Taubes can carry the picture of the Vézelay capital around in his bag because it is naïve, because the medieval stonemason had no self-consciousness about the circumstance that the story of Moses and Paul, cast in this way, is not only a beautiful story but is related to a persecutory ideology. It’s hard to question Taubes’s perception that the Vézelay figures are special: everything that we can learn as moderns about the history of iconographic rhetoric confirms that these figures are as fresh as could possibly be. Taubes’s reference to them raises the Kantian question of whether unselfconscious beliefs can be beautiful and innocent and racist and persecutory all at the same time, their aesthetic and political resonances co-existing but never touching, as in The Critique of Judgment. When my cat hunts for lizards in the garden, she’s innocent in her secure enjoyment of superiority to lizards, and when you look at the Vézelay figures, you see something as beautiful as her body. If we exchange the metaphor of planes that never meet for one of inside and outside, we might say that this sense of “something” questions whether there is nothing but ideology inside or necessarily attached to ideology, and whether that something can exist independently of the ideology itself. Further, this sense of “something” may be what makes Taubes’ interest in Moses and Paul existential as well as academic. Taubes is no medieval stonemason, but he may want to stay close to naiveté because he wants to carry with him at all times the possibility that within Catholic doctrine, which has propagated most of the antisemitic ideology in the world, there is a sincerity that offers hope for reconciliation and with which he can identify even when he cannot identify with its content. That's an unfreedom that only ancient studies makes enjoyable. This all depends on the naiveté of the stonemason, that is, on traveling back to a point at which ideology isn't even ideology anymore because there is no possibility of self-consciousness about it. If Chartres is “already kitsch,” there's no space between modernity and kitsch, between enlightenment and decadence and therefore the loss of hope.

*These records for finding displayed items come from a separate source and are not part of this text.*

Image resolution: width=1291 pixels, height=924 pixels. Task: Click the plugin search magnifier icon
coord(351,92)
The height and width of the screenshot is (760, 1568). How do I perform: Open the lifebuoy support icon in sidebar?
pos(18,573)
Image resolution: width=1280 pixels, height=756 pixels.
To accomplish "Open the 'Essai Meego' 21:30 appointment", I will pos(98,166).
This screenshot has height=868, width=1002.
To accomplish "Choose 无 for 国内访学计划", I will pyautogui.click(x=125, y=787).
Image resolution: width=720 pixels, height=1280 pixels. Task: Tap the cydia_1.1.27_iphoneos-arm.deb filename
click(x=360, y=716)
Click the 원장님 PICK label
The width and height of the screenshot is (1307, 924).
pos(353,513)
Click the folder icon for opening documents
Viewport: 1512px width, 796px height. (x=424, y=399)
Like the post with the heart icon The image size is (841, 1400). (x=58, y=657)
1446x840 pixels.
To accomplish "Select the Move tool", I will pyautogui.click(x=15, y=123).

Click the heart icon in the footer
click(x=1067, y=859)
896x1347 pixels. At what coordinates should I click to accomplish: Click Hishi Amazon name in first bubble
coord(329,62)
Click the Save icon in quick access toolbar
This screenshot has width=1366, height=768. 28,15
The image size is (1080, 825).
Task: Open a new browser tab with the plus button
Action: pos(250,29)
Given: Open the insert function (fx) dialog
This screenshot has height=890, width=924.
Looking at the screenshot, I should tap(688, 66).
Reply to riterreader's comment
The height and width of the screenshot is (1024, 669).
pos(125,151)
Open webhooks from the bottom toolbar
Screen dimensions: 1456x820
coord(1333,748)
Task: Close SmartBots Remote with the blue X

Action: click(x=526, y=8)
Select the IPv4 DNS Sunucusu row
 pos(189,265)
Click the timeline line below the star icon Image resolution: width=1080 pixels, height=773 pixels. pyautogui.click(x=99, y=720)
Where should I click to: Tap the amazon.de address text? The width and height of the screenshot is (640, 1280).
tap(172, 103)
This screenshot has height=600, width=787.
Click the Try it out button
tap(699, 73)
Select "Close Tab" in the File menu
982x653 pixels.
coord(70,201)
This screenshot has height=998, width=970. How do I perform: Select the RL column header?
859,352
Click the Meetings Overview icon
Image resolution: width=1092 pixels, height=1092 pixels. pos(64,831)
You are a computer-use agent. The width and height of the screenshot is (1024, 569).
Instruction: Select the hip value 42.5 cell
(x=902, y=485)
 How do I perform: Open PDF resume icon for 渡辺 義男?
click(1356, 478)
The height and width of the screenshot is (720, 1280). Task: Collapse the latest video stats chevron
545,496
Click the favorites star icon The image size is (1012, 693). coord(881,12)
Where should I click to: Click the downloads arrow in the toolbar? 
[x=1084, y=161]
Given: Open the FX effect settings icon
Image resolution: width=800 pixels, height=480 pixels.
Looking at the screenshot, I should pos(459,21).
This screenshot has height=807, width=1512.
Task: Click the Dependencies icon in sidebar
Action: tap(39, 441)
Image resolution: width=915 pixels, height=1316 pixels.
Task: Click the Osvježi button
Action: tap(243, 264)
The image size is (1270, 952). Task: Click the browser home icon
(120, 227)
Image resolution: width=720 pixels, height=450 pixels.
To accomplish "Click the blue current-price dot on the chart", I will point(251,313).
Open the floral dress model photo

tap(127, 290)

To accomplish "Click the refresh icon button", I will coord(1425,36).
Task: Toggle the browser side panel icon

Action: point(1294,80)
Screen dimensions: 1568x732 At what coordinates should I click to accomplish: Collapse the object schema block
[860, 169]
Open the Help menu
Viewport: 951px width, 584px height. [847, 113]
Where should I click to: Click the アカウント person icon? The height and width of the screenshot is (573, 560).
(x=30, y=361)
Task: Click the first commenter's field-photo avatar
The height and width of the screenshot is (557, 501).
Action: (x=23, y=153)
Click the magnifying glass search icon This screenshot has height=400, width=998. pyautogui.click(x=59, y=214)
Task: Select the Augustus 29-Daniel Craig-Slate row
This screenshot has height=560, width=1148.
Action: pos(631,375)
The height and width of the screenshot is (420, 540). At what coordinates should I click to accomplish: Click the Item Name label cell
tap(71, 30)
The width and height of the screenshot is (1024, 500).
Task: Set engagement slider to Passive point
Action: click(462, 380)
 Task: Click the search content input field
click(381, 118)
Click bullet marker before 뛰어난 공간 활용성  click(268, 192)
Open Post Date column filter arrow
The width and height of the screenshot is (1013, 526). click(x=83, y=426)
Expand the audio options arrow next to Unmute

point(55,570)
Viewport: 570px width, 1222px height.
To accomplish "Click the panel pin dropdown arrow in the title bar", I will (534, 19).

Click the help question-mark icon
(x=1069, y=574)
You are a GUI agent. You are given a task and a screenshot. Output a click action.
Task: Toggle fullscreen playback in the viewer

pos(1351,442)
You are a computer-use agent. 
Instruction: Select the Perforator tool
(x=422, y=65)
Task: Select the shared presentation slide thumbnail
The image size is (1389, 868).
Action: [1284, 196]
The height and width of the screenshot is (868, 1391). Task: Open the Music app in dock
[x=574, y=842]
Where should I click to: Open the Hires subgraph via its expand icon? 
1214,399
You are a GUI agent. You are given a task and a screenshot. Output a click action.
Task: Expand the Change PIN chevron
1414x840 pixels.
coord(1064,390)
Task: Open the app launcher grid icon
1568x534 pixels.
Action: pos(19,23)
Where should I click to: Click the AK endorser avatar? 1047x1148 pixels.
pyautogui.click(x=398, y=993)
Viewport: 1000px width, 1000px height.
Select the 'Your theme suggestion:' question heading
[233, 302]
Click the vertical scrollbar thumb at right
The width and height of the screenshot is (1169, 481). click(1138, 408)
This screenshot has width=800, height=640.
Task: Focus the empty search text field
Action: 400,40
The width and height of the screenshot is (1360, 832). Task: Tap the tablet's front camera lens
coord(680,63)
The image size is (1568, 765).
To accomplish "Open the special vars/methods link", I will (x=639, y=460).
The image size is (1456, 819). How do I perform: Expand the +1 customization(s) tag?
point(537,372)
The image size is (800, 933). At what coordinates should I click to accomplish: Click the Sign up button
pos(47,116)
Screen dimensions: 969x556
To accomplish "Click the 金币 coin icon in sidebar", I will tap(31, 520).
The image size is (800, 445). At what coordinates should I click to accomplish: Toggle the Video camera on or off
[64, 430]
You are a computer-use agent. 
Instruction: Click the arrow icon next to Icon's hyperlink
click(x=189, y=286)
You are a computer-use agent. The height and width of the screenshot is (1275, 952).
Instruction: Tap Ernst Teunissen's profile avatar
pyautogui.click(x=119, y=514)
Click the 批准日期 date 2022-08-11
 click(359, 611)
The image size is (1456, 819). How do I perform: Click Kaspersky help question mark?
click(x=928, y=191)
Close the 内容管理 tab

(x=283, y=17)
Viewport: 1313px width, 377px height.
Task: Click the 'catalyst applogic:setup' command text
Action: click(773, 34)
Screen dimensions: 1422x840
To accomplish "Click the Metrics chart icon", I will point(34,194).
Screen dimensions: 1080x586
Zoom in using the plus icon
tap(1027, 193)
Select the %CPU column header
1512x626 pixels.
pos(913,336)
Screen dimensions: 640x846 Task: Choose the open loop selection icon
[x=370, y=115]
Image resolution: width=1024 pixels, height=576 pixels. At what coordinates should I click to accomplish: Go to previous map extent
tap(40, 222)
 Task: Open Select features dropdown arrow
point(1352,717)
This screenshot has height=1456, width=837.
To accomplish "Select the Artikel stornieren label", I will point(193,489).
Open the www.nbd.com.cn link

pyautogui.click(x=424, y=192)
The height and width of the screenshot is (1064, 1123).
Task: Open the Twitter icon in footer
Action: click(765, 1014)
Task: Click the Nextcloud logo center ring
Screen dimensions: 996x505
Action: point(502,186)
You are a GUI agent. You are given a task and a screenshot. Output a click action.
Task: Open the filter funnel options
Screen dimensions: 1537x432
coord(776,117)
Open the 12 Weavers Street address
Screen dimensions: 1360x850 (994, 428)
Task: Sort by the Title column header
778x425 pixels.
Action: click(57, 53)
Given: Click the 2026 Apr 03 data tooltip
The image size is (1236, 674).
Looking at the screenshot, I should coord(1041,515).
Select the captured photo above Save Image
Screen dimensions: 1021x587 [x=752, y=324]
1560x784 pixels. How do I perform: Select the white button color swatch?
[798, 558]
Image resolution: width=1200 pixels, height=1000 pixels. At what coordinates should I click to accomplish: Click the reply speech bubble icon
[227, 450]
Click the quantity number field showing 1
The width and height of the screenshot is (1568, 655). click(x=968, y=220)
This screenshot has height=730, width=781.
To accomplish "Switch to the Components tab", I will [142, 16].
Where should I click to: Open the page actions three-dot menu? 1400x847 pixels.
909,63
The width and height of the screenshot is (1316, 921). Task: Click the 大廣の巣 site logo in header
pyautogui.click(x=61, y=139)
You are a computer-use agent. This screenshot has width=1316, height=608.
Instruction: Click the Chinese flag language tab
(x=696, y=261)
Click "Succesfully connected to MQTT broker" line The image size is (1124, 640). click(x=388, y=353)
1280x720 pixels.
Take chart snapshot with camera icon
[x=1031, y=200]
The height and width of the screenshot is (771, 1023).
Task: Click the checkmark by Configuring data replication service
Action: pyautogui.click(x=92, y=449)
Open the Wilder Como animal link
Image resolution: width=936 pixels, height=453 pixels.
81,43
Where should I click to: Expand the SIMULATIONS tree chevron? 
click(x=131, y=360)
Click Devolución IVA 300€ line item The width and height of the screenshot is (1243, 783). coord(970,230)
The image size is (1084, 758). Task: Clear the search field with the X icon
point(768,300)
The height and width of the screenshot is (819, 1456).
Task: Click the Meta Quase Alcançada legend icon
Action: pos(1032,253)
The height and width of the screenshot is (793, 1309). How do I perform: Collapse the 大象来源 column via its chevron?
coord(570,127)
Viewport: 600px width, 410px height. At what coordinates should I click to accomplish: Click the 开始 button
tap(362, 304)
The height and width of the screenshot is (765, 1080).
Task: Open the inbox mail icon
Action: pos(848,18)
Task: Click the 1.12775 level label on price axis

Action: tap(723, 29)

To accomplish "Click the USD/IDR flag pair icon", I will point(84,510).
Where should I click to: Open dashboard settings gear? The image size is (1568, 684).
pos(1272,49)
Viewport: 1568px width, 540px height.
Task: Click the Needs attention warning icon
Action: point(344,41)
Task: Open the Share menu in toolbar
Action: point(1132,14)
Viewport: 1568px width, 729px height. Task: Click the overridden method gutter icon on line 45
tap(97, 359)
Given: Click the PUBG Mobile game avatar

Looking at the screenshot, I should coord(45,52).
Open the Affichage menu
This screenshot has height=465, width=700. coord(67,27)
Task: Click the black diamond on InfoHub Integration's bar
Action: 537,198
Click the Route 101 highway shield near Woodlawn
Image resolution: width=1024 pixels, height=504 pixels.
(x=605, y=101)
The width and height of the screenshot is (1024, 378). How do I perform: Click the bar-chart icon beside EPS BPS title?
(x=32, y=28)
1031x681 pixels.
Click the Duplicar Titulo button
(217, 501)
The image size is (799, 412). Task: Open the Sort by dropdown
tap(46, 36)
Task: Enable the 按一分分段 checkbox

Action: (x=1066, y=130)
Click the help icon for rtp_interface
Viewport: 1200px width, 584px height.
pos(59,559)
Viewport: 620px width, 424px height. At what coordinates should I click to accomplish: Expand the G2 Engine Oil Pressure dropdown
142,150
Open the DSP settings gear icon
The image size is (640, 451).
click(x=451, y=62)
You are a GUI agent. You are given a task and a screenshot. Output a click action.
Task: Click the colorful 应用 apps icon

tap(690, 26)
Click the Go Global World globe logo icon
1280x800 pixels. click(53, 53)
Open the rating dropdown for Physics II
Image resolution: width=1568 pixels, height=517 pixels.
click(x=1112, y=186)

There would be much more to think about regarding how Taubes’s Paul, “his” Paul, finally does figure into Taubes's implicit historical scheme. On the one hand there’s no one whose ideas are more modern, self-conscious, and political than Taubes’s Paul; so he would seem to represent a modernity of utter clarity that has neverthelesss been obscured (hence Taubes's frequent easy comparisons between Paul's day and his own: e.g., Paul is a "type of zealot diaspora Jew" that one can still find among Americans in Israel [26]), even as Taubes needs that obscurity to have been thoroughly impenetrable to the medieval sculptor. On the other, Paul himself is the sincerest of ideologues, identified with such utterances as “I am speaking the truth in Christ—I am not lying” (Romans 9-13, quoted in Taubes 46), and his blatantly ideological Christianity can never exhaust his Judaism. In other words, the fact that everything Paul does is done on behalf of a Jewish community he takes for granted as “an apostle from the Jews to the nations” (48) provides another means by which Paul's political speech must be related to a pre-political matrix--or at least one that was political in an entirely different way than he turned out to be--whose echoes never completely fade away, except, again, to the medieval stonemason. If the images at Vézelay suggest a substance indifferent to the difference between Saint Paul and Taubes’s Paul, Taubes’s Paul himself already embodies its ambiguous origin.

Image: Paul Klee, The Arrow in the Garden

1 comment:

D. Marco Funk said...

Thanks for this. I'm doing a book report on Taubes' book and some of your writings above helped me to understand him a bit better.